Rádio Beach Park (ZYE 410)

Aquiraz, Ceará; Brazil;
- Broadcast area: Fortaleza, Ceará
- Frequency: 102.7 MHz

Programming
- Language: Portuguese
- Format: Music; Adult contemporary;

Ownership
- Owner: Rádio Primeira Capital Ltda.
- Operator: Beach Park

History
- First air date: January 1, 2011
- Former names: Beach Park FM

Technical information
- Licensing authority: ANATEL
- Class: A3
- ERP: 46,4 kW

Links
- Public license information: Profile

= Rádio Beach Park =

Rádio Beach Park (ZYE 410) is a Brazilian radio station based in Fortaleza, Ceará, and licensed to Aquiraz. The station was inaugurated on January 1, 2011, and is part of the group that controls the water park of the same name, located in its city of origin. Its music program is based on the adult contemporary format, with an emphasis on rock and indie music, and on Brazilian rhythms such as samba and MPB.

== History ==
Due to spending cuts involving the companies of the Oi telecom group and the low return of the affiliates of the Oi FM network, its affiliate in Fortaleza that operated on 101.7 MHz ended its branded broadcasts on July 1, 2010. The radio station continued to play music from the genre characteristic of its predecessor, continuing its operations without a defined name.
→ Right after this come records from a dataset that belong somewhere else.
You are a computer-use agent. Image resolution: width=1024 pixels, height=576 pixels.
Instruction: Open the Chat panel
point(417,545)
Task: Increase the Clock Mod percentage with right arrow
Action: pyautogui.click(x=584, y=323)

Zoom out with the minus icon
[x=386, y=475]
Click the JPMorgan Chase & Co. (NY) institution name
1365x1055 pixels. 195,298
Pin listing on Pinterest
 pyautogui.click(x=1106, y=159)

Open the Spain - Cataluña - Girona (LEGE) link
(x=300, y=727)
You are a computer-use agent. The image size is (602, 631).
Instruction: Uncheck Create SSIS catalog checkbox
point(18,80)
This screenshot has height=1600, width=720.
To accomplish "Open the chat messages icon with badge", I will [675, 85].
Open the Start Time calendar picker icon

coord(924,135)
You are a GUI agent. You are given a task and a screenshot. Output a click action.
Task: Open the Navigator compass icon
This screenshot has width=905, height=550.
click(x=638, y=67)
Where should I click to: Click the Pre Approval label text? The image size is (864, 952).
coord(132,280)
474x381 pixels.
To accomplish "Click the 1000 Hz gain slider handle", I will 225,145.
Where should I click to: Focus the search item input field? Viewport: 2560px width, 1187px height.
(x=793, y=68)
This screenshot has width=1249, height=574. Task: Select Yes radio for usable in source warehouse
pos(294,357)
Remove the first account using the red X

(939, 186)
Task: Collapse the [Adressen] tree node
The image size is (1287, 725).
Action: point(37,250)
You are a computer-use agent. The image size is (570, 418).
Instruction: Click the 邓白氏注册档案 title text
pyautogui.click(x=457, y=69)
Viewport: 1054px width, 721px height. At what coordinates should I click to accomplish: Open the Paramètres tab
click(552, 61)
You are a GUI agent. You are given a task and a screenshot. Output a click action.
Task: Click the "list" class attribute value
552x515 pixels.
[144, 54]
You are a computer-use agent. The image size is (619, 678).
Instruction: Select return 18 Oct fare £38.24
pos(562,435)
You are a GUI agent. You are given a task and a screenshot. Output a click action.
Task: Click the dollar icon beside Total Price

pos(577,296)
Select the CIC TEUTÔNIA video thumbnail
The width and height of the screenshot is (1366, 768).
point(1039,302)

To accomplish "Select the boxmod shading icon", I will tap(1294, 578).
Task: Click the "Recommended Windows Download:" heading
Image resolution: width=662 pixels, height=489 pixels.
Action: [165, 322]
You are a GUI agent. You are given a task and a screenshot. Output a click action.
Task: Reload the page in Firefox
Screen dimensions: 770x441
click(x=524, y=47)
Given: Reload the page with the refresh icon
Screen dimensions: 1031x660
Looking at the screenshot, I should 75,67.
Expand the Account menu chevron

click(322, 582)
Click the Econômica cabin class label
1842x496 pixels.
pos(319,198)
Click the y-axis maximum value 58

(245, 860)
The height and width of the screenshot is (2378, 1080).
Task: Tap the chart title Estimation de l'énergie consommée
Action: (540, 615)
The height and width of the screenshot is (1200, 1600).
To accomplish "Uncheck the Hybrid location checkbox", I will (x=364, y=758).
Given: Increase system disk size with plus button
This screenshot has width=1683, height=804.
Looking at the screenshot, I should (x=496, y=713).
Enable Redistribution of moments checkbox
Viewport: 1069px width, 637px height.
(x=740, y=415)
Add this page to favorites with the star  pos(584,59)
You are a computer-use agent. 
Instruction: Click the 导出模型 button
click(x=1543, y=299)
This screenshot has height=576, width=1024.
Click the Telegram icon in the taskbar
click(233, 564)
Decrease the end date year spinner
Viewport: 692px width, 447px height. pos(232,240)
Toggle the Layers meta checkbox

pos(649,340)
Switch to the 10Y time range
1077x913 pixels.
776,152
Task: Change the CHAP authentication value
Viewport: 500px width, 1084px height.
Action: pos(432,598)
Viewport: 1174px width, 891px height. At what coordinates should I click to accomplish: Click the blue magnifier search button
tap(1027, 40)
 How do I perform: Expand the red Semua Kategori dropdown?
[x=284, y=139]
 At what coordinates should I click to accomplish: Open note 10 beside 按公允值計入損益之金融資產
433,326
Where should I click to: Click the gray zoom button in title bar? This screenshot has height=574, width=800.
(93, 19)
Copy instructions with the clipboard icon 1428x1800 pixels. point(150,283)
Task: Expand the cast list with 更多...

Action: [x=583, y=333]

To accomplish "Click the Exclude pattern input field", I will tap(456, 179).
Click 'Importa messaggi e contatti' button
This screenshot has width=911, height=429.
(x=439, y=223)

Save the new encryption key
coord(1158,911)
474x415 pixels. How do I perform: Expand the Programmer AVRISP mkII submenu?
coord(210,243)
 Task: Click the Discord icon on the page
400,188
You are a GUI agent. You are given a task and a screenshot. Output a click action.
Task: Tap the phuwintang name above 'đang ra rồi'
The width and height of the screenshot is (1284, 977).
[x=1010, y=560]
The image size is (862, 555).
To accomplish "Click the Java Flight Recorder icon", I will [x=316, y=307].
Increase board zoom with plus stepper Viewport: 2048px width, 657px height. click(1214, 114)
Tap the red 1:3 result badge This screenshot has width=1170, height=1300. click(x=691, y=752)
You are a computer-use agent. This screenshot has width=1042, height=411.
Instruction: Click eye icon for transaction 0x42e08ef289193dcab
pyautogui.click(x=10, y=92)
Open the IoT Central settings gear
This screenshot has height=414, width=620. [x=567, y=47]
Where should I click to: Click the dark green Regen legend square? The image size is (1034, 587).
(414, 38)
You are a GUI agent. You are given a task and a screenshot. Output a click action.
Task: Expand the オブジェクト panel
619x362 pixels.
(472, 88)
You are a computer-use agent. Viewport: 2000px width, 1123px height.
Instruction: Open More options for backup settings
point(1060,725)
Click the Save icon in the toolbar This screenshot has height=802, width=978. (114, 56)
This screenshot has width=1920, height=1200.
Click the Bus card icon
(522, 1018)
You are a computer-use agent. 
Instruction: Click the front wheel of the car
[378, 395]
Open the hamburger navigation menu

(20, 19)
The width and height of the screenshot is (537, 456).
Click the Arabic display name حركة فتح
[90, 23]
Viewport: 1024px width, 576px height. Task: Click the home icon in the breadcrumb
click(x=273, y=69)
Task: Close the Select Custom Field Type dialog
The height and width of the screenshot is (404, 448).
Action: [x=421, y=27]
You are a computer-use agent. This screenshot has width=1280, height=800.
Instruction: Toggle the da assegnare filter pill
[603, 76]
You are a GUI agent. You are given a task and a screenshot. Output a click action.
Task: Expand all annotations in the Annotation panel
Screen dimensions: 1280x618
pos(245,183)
In December 2010, it was confirmed that the Beach Park group would take over 101.7 MHz. During this period, the station looked forward to the arrival of a new station on the frequency, with the official launch of Beach Park FM taking place on January 1, 2011. The station was launched through a partnership between the Beach Park complex and businessmen Kaco Cardozo, Jeferson Filho and Júlio Maciel. Alexandre Lima, from Mix FM Fortaleza, was in charge of the artistic and commercial departments.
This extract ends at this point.